“What customs has he changed?” asked Rooney.
“The customs for the young angekok before he gets a torngak,” replied the Eskimo.
Okiok’s further elucidation of this point was so complex that we prefer to give the reader our own explanation.
Before assuming the office of an angekok or diviner, an Eskimo must procure one of the spirits of the elements for his own particular familiar spirit or torngak. These spirits would appear to be somewhat coquettish and difficult to win, and marvellous tales are related of the manner in which they are wooed. The aspirant must retire for a time to a desert place, where, entirely cut off from the society of his fellows, he may give himself up to fasting and profound meditation. He also prays to Torngarsuk to give him a torngak. This Torngarsuk is the chief of the good spirits, and dwells in a pleasant abode under the earth or sea. He is not, however, supposed to be God, who is named Pirksoma, i.e. “He that is above,” and about whom most Eskimos profess to know nothing. As might be expected, the weakness of body and agitation of mind resulting from such exercises carried on in solitude throw into disorder the imaginative faculty of the would-be diviner, so that wonderful figures of men and monsters swim before his mental vision, which tend to throw his body into convulsions—all the more that he labours to cherish and increase such symptoms.
How far the aspirants themselves believe in these delusions it is impossible to tell; but the fact that, after their utmost efforts, some of them fail to achieve the coveted office, leads one to think that some of them are too honest, or too strong-minded, to be led by them. Others, however, being either weak or double-minded, are successful. They assert that, on Torngarsuk appearing in answer to their earnest petition, they shriek aloud, and die from fear. At the end of three days they come to life again, and receive a torngak, who takes them forthwith on a journey to heaven and hell, after which they return home full-fledged angekoks, prepared to bless their fellows, and guide them with their counsels.

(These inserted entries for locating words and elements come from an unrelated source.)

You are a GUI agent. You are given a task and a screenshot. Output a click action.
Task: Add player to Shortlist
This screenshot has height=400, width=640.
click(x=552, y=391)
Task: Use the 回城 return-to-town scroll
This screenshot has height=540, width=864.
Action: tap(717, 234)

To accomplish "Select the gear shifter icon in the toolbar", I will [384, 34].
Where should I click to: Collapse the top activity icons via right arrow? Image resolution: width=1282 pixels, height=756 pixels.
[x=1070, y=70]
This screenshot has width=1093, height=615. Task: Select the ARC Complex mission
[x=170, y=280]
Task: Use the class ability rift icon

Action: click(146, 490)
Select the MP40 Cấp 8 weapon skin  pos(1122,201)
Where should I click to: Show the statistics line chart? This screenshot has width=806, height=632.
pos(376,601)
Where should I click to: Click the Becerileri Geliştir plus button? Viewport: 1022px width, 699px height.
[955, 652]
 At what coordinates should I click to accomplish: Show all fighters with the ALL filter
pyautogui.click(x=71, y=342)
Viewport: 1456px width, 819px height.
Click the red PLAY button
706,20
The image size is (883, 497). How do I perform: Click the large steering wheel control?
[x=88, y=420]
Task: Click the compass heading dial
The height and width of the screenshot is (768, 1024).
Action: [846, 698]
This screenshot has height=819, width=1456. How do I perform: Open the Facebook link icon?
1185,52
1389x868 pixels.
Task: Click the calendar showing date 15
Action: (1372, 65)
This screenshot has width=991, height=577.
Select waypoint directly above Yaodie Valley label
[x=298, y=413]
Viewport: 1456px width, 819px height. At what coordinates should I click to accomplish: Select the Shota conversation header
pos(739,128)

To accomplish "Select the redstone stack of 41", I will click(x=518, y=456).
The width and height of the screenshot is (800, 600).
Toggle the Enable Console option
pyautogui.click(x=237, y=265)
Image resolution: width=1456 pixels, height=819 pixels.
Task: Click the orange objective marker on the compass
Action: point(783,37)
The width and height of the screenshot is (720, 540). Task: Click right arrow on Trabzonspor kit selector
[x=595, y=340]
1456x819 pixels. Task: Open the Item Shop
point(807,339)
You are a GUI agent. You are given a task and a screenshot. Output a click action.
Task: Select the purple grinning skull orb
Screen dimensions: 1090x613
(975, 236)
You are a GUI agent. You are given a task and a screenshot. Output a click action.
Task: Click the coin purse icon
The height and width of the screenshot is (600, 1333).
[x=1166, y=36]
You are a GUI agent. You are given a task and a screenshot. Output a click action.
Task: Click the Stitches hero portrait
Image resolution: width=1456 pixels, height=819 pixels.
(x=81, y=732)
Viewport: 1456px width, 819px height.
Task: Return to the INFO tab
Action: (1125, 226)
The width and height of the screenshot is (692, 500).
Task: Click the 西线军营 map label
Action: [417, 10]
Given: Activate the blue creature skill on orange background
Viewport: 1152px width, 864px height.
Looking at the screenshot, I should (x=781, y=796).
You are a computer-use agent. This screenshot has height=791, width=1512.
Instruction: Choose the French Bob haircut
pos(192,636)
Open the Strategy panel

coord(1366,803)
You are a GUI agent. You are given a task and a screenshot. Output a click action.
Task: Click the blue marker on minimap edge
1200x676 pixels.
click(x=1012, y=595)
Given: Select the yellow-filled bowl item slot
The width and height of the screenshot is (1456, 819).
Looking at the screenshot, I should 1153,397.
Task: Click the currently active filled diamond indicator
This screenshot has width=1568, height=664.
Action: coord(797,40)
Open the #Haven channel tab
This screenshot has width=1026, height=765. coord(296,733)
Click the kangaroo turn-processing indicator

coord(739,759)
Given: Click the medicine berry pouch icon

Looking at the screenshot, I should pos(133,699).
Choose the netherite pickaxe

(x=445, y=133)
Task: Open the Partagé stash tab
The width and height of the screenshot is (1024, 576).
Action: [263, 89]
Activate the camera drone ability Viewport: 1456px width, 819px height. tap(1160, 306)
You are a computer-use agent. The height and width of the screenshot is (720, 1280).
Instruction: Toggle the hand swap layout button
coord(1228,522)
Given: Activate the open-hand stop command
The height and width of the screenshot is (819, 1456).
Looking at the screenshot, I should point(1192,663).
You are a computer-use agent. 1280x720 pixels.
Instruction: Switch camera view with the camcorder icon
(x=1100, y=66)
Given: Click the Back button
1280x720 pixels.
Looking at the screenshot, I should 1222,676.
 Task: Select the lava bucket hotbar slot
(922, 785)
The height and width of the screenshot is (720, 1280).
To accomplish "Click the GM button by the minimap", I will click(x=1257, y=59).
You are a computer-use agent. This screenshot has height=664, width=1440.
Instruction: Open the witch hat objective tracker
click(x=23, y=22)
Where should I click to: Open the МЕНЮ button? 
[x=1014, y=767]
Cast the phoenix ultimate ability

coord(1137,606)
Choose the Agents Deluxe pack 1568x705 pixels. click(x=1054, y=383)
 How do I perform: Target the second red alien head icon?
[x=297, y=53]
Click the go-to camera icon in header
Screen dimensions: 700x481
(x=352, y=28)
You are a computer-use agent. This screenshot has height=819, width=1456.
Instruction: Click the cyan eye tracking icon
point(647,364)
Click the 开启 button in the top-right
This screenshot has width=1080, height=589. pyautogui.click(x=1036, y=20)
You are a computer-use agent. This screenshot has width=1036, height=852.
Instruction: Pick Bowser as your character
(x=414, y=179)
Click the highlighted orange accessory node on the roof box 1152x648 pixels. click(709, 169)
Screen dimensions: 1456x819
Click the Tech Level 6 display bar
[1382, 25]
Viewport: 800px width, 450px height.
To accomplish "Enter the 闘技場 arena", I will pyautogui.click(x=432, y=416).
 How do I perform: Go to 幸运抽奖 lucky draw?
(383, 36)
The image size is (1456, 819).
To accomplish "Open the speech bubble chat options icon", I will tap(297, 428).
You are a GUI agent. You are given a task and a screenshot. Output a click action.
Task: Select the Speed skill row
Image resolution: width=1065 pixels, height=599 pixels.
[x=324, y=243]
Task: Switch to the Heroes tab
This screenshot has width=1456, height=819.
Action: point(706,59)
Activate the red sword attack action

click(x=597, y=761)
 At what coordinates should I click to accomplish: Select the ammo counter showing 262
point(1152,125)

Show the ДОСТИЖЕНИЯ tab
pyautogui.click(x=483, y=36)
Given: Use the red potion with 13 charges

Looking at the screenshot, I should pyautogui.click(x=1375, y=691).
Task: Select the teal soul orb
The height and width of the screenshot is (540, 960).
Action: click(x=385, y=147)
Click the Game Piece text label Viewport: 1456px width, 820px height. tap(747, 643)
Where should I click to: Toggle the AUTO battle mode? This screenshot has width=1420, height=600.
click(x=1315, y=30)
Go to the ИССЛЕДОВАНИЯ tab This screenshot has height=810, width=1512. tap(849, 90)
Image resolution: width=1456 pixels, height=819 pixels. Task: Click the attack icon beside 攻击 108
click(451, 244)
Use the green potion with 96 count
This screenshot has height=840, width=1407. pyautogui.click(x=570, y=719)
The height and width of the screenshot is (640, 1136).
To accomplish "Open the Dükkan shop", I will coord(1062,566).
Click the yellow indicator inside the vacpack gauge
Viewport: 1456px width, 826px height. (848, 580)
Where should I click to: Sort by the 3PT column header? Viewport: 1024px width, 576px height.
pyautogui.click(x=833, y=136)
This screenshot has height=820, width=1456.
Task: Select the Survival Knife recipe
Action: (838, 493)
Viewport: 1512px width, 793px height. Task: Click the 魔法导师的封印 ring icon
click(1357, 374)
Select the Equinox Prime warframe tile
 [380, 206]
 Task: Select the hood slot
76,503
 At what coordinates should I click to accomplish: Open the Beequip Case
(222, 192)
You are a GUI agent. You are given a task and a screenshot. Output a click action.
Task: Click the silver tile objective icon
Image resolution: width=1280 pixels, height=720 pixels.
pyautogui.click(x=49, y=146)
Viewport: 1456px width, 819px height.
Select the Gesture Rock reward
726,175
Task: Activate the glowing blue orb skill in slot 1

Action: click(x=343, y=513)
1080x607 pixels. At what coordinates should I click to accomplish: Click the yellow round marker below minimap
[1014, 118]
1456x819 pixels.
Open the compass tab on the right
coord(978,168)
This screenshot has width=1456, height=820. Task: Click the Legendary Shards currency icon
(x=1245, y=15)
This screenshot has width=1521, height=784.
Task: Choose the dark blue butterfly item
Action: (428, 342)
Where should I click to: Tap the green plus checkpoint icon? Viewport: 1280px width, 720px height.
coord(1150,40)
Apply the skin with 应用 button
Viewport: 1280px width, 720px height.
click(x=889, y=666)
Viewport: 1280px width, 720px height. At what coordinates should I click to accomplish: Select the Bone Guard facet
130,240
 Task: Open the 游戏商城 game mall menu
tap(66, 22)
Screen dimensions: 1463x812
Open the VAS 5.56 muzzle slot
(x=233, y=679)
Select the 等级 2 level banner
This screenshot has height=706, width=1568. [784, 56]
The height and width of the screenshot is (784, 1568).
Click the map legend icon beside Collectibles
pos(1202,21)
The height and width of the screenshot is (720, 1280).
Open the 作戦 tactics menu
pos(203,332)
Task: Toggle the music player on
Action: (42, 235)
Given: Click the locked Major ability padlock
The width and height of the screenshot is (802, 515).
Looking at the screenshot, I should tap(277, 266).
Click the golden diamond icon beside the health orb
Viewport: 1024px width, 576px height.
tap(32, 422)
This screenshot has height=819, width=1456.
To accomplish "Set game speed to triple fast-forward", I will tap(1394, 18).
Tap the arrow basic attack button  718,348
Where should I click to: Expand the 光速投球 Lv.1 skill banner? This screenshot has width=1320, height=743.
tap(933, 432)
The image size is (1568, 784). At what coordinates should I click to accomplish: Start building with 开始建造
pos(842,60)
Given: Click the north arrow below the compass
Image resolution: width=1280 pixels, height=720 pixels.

“Now, you must know,” said Okiok, after explaining all this, “what puzzles me is, that Ujarak intends to alter the customs at the beginning of the affair. Ippegoo is to be made an angekok to-night, and to be let off all the fasting and hard thinking and fits. If I believed in these things at all, I should think him only a half-made angekok. As it is, I don’t care a puff of wind what they make of poor Ippegoo—so long as they don’t kill him; but I’m uneasy because I’m afraid the rascal Ujarak has some bad end in view in all this.”
“I’m quite sure of it,” muttered Nuna, making a stab with her stick at the contents of her pot, as if Ujarak’s heart were inside.
At that moment Nunaga entered, looking radiant, in all the glory of a new under-garment of eider-duck pelts and a new sealskin upper coat with an extra long tail.
“Have you seen Angut lately?” asked Rooney of the young girl.
“Yes,” she replied, with a modest smile that displayed her brilliant teeth; “he is in his own hut.”